El abuelo y su nieto, por Juan Antonio Fernández Arévalo (3)

3. EL ABUELO Y SU NIETO (Domenico Ghirlandaio)

Juan Antonio Fernández Arévalo. Profesor de Hª del Arte de la UNED

 

La elección de esta obra para su comentario quizá tenga que ver con la edad y condición de abuelo. A mí me produce una atracción que, aún careciendo de la grandeza y grandiosidad de las obras de otros autores más reconocidos que Ghirlandaio, no es una obra menor. La sensibilidad y ternura que trasmite la hacen especialmente encantadora, y su técnica elaborada y valiente nos presenta uno de los más bellos retratos del Renacimiento italiano.

De todas formas no despreciemos la aportación de Ghirlandaio a la pintura humanista del Renacimiento[1]. Su abrumadora presencia en Florencia, y también en Roma, en los frescos laterales de la capilla Sixtina, indican la apreciación de Ghirlandaio por los grandes mecenas del arte, sean los Médicis o los papas.

El cuadro fue pintado hacia 1480 en un pequeño formato de 62 por 46 cms, mezclando la técnica del temple y del óleo, pues el empleo del aceite se había extendido rápidamente por Italia.

Es un retrato doble[2] en el que aparecen las cabezas y parte de los bustos de ambos personajes, en donde se narra una entrañable historia de amor familiar.

El rostro feo y cansado del viejo se transforma con la ternura de su mirada, propia sin duda del embeleso y embobamiento de un abuelo hacia su nieto[3]. Por su parte, la expresión del niño, llena de dulzura e ingenuidad, acrecienta aún más su belleza natural.
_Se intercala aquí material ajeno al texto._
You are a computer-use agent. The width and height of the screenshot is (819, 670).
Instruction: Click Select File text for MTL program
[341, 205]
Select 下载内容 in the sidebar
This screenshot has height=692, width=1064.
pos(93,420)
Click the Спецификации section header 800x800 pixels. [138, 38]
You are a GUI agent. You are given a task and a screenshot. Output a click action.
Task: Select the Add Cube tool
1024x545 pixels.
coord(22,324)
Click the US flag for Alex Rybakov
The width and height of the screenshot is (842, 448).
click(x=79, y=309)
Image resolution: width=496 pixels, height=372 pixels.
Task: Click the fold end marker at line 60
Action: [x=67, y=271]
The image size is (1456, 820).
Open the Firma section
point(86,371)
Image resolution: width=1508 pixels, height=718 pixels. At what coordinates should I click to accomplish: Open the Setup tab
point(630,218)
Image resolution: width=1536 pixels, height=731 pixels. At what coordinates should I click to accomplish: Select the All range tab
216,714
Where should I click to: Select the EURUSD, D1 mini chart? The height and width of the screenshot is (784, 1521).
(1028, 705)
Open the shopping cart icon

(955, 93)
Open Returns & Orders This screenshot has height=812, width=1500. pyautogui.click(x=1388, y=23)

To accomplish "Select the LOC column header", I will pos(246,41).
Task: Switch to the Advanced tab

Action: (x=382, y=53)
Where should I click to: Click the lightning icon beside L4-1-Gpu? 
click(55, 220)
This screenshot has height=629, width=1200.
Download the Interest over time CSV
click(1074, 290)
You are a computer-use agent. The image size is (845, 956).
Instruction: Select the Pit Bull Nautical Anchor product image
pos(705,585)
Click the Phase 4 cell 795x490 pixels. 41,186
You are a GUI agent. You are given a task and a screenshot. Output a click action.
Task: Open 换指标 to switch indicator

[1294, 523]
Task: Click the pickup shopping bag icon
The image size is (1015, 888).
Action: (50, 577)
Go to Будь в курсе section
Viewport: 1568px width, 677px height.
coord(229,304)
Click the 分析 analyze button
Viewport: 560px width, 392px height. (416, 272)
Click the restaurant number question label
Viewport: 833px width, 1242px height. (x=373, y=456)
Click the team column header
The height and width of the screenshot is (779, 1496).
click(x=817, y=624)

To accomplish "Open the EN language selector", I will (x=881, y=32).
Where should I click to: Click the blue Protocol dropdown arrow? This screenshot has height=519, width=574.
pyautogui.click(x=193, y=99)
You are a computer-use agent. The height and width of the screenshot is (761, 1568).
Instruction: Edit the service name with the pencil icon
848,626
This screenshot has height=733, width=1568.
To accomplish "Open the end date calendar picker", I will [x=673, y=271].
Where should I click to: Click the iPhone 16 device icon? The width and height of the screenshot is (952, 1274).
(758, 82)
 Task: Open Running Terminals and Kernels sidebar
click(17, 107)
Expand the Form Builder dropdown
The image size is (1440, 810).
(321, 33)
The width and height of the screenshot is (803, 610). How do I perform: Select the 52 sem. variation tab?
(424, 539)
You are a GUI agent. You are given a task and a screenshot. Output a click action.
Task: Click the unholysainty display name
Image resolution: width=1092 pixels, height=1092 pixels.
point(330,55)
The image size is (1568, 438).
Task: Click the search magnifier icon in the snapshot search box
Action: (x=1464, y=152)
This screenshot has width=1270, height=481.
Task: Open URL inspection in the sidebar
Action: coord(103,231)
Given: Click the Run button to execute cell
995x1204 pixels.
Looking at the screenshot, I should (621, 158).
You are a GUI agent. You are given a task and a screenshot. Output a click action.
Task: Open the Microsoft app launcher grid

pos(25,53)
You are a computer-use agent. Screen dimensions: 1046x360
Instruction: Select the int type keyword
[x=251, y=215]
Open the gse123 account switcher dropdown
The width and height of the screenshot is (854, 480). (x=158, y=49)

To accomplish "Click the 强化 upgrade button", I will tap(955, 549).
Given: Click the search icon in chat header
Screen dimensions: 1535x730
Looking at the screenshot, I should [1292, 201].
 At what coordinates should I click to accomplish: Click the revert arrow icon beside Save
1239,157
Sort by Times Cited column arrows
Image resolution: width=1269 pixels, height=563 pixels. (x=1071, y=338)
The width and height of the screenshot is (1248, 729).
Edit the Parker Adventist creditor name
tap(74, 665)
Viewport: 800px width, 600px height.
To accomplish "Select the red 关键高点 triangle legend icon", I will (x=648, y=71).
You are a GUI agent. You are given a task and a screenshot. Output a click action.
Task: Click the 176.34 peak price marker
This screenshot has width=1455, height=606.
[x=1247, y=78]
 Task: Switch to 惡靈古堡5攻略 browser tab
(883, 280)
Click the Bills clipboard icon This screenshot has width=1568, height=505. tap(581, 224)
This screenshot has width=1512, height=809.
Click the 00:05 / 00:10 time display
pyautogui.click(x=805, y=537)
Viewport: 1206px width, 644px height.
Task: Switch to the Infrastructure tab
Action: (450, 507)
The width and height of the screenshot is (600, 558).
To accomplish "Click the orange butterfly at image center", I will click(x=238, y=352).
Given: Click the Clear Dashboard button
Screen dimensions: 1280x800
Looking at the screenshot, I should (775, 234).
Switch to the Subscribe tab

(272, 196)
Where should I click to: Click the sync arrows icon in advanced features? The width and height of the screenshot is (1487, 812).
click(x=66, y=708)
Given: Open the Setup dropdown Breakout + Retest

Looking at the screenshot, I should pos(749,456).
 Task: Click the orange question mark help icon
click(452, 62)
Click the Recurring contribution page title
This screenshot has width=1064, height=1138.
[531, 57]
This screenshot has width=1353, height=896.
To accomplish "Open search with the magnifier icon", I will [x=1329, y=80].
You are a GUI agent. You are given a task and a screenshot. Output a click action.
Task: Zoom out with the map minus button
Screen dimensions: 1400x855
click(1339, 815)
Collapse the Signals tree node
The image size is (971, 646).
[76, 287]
Pareciera que el abuelo, con la tranquilidad de ánimo de esos momentos, estuviera contando algo o respondiera a alguna pregunta de su nieto.

A través del dibujo, claro y definido, contundente en la nariz deforme del anciano, Ghirlandaio, siguiendo la estela del retrato flamenco, lleva el realismo a un extremo de veracidad incontestable.

A excepción del gris canoso de la cabeza del abuelo y del amarillo dorado de la rizada cabellera del infante (un tanto artificial en color y forma), el color rojo brillante invade todo el espacio escénico, que sería agobiante de no ser por la apertura de una ventana, a la manera italiana, que libera de tensión el cuadro.

A través de la ventana se observa un paisaje un tanto rígido y estático, aunque con profundidad, equilibrio y estilización formal. Esta composición del cuadro en forma de L, con presencia paisajística siguiendo los cánones de la perspectiva, fue exportada desde Italia; de ahí la profusión con que Velázquez la utiliza para plasmar magistralmente los cambiantes paisajes de la sierra de Guadarrama.

En definitiva, un cuadro bien construido en su composición y de nobles emociones   en su narración: la experiencia revestida de ternura del anciano enlazada a un rostro infantil lleno de belleza e ingenua curiosidad.

Cartagena, abril de 2013.

Juan Antonio Fernández Arévalo.


[1] Según Vasari, Ghirlandaio es un pintor dignísimo, en cuyo taller se formó nada menos que el gran Miguel Ángel.

[2] Poco frecuente en Italia y bastante utilizado en la pintura flamenca y alemana (Van Eyck –El matrimonio Arnolfini-, Quentin Metsys –El cambista y su mujer-, Hans Holbein, el joven –Los embajadores-).

[3] En principio se creyó que se trataba del retrato de un ayo con el niño, pero más tarde se abrió paso la interpretación de un abuelo con su nieto.